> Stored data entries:
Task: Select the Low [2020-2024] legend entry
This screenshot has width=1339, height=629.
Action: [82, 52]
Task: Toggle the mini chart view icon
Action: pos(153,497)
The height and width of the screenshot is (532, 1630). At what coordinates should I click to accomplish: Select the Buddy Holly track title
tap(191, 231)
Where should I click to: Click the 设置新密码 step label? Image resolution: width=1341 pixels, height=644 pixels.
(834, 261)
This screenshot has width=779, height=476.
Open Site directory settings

> Activity:
All of the data above needs to be written out again, exactly.

> Answer to this problem:
Task: Select the Low [2020-2024] legend entry
This screenshot has width=1339, height=629.
Action: [82, 52]
Task: Toggle the mini chart view icon
Action: pos(153,497)
The height and width of the screenshot is (532, 1630). At what coordinates should I click to accomplish: Select the Buddy Holly track title
tap(191, 231)
Where should I click to: Click the 设置新密码 step label? Image resolution: width=1341 pixels, height=644 pixels.
(834, 261)
This screenshot has width=779, height=476.
Open Site directory settings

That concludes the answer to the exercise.